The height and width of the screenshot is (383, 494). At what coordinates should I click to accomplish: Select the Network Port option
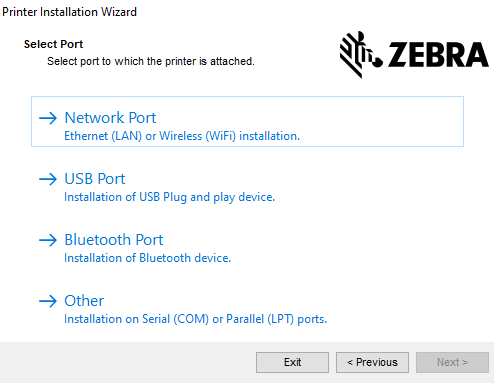point(247,121)
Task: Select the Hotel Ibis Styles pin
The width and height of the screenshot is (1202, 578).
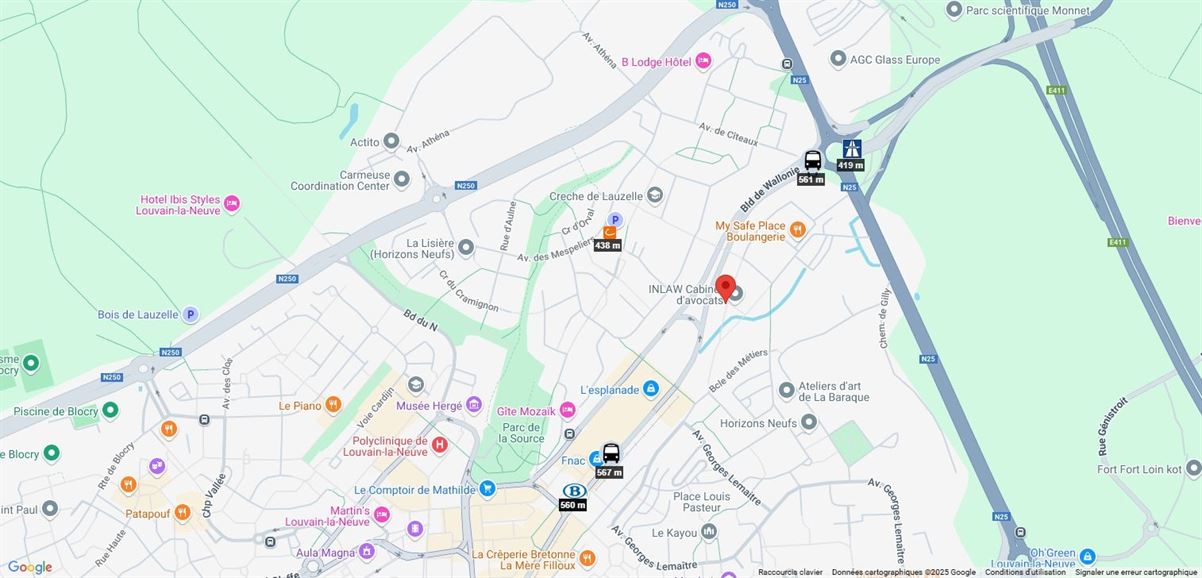Action: 232,204
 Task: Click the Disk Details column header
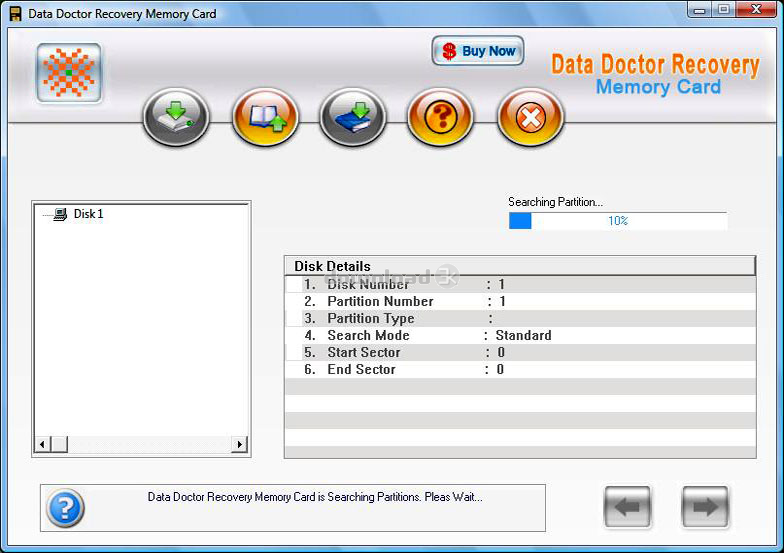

▸ PROBLEM TO SOLVE: Provide a precise transcription of the listing, excluding each picture.

▸ ANSWER BELOW:
The height and width of the screenshot is (383, 494). At what coordinates should I click to accomplish: Select the Network Port option
point(247,121)
Task: Select the Hotel Ibis Styles pin
The width and height of the screenshot is (1202, 578).
Action: 232,204
 Task: Click the Disk Details column header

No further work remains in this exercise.